Output the line containing "Focus the search text field" and each line after it through the end of the data, exactly as written, with pictures left out.

····················

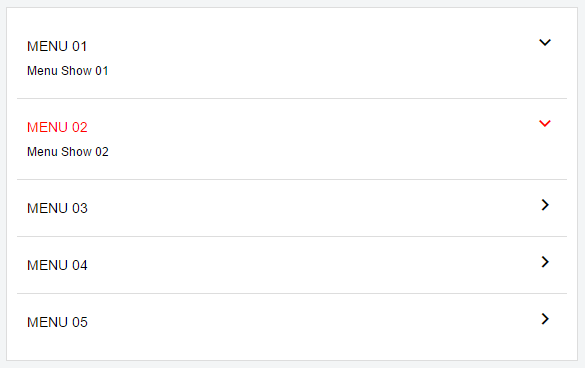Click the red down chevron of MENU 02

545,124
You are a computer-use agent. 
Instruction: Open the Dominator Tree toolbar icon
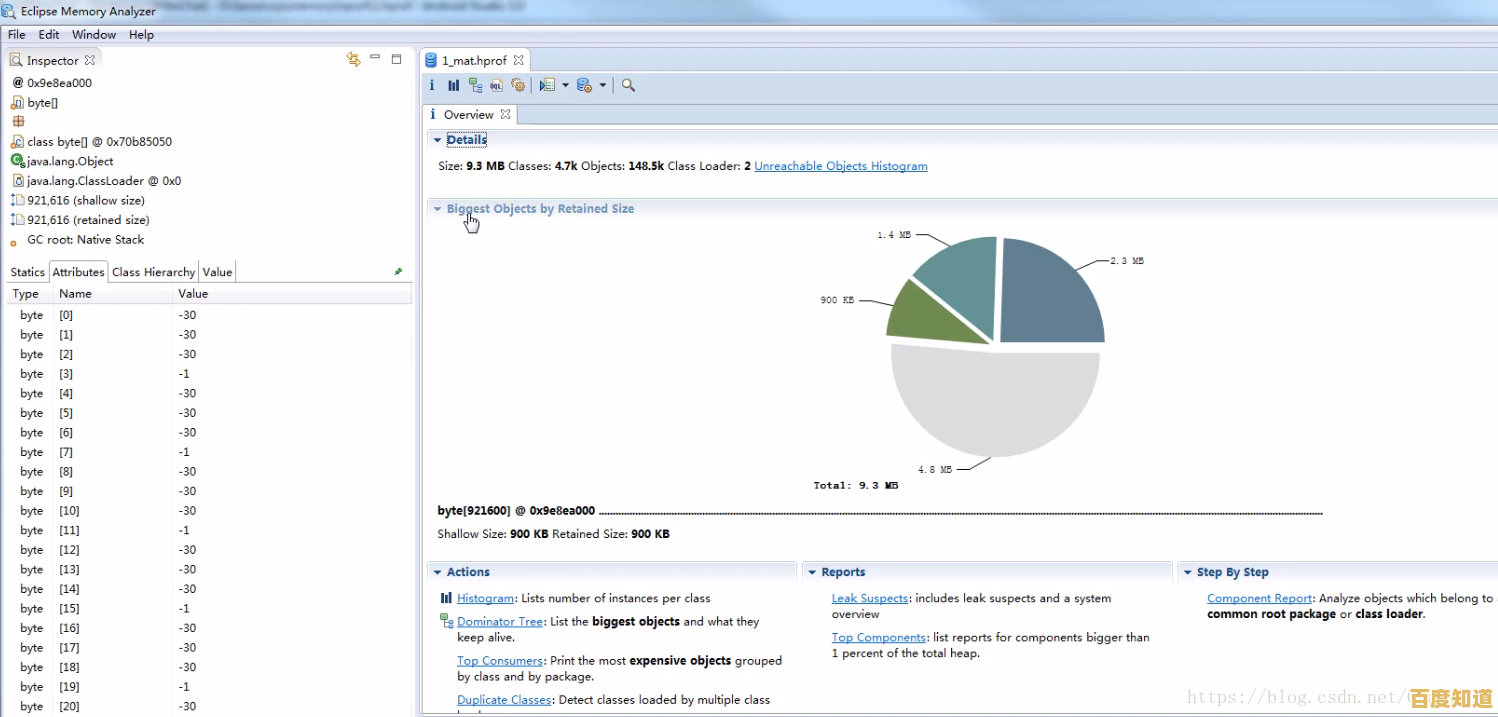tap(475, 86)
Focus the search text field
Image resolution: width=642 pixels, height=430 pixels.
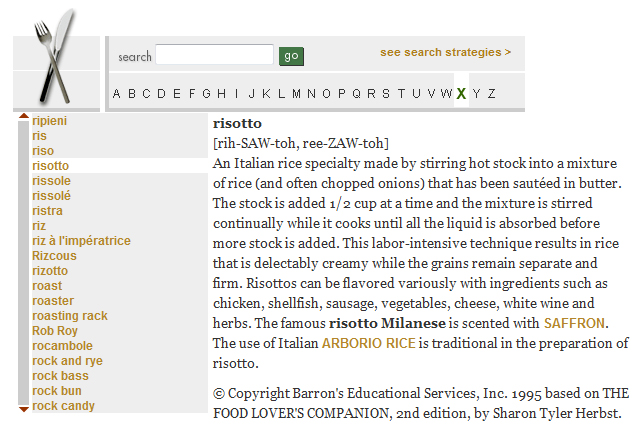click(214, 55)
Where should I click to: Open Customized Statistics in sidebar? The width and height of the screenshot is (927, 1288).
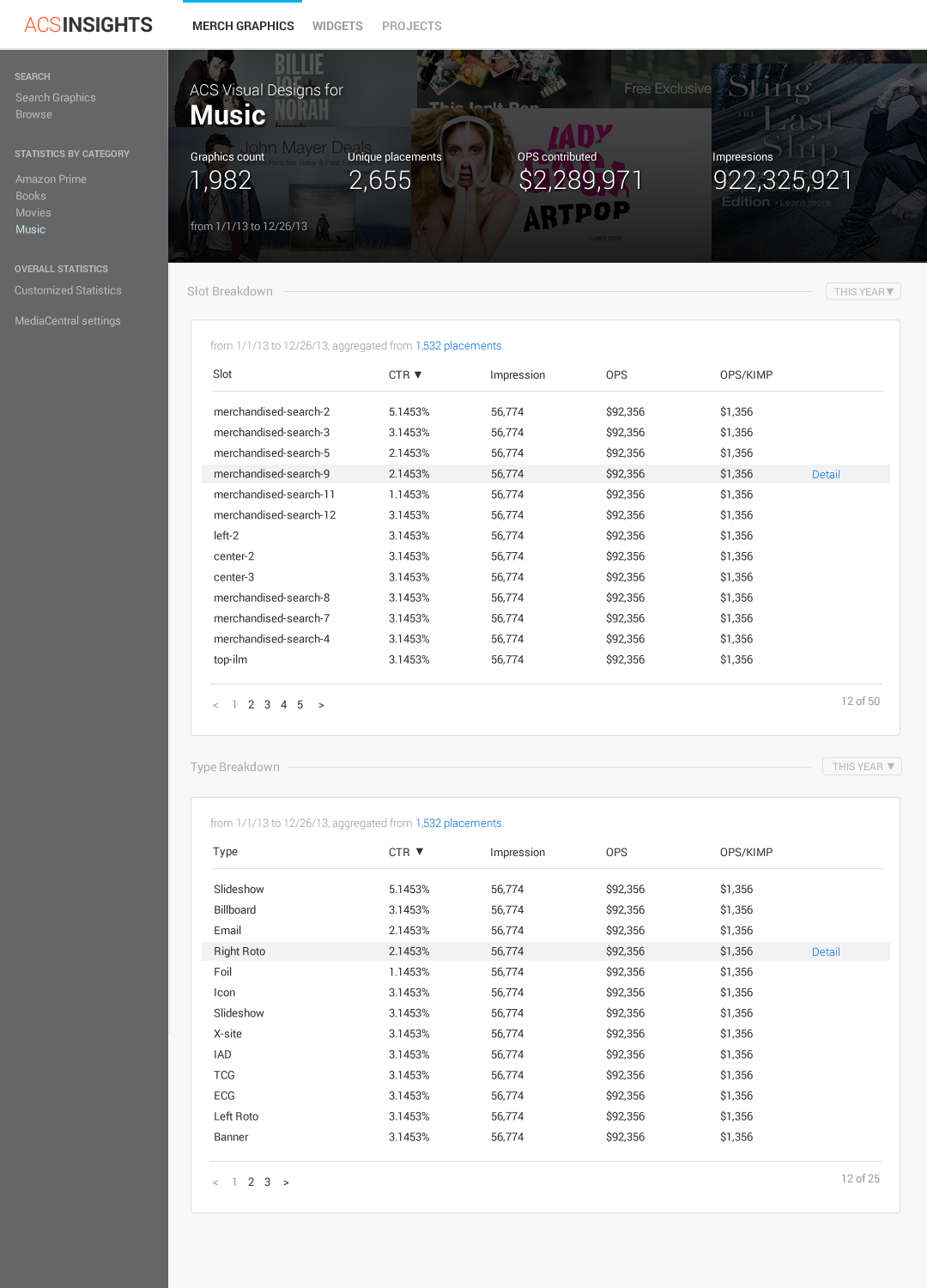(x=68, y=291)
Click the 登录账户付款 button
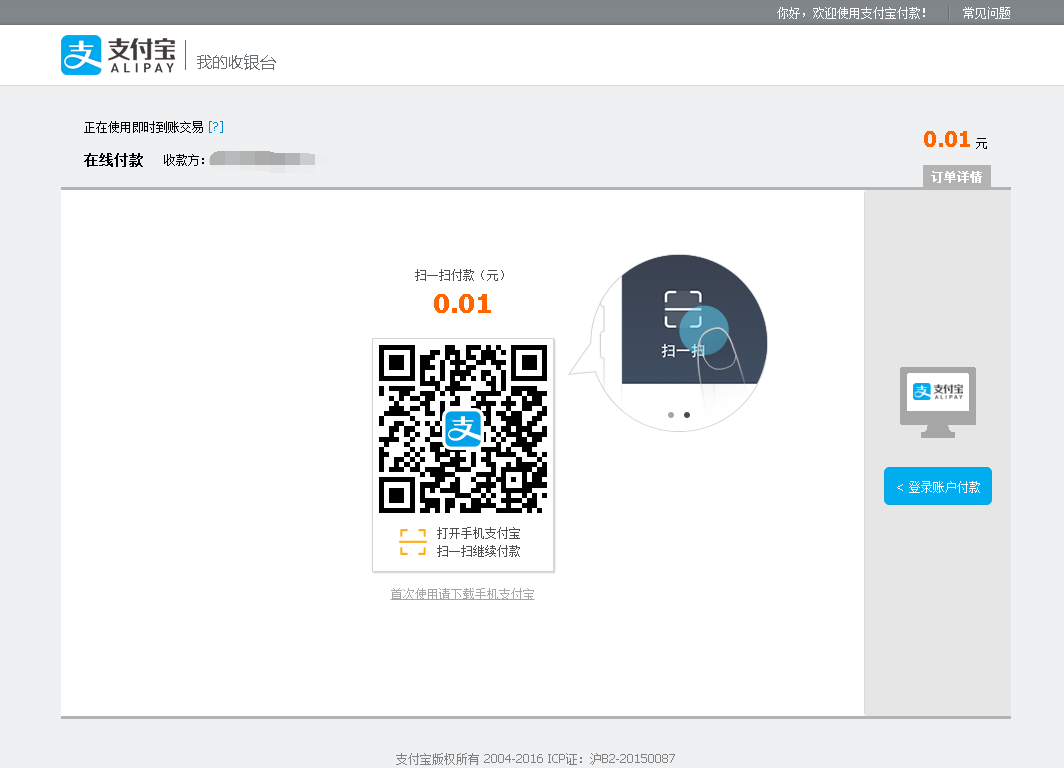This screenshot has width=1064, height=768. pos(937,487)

····················

Task output:
Focus the search text field
Image resolution: width=642 pixels, height=430 pixels.
click(214, 55)
Where should I click to: Open Customized Statistics in sidebar? The width and height of the screenshot is (927, 1288).
(x=68, y=291)
Click the 登录账户付款 button
This screenshot has width=1064, height=768. pos(937,487)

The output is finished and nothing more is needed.